Although costs for ETFs remain mostly competitive, especially for classic, passively managed index funds, Dan Hallett, vice president with Oakville, Ont.-based HighView Financial Group, suggests that the rapid growth of newer, feature-laden – and often pricier – ETFs should be approached with some caution: “There is always a new [ETF-linked] index that’s really driven by whatever strategies the sponsor is creating.” The result, he adds, is that advisors can be left sifting through an array of choices that can sometimes look like change for its own sake.
“More choice doesn’t always result in better outcomes,” says Hallett, noting that advising clients to switch from actively managed mutual funds to acquire what are, in effect, actively managed ETFs is not necessarily helpful.

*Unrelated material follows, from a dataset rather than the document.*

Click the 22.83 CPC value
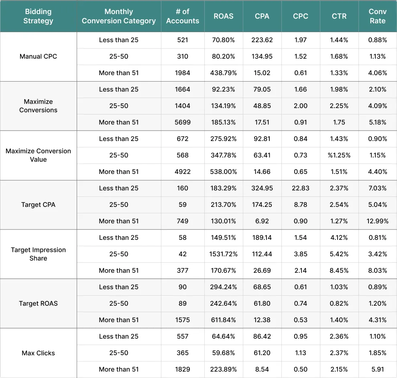Viewport: 397px width, 378px height. tap(301, 188)
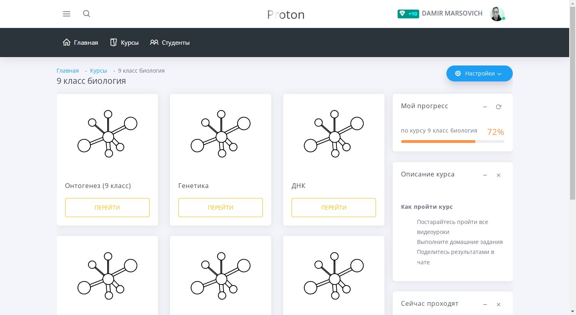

“It comes down to what the advisor and the client believe in,” Hallett says, noting that many clients take the time to inform themselves about their investing options and the costs of investing. “[Passive ETFs] are still a pretty easy choice because you can ignore the majority of the products out there. Then, you’re really just choosing among a very small group of index funds.”
If you and your clients prefer active fund management, you’re among the majority, in Hallett’s view, and the choice of fund then becomes more difficult as ETFs increase in number: “You have a lot of products to sift through. So, you’re back to the same challenges that advisors and investors have faced with mutual funds for a long time.”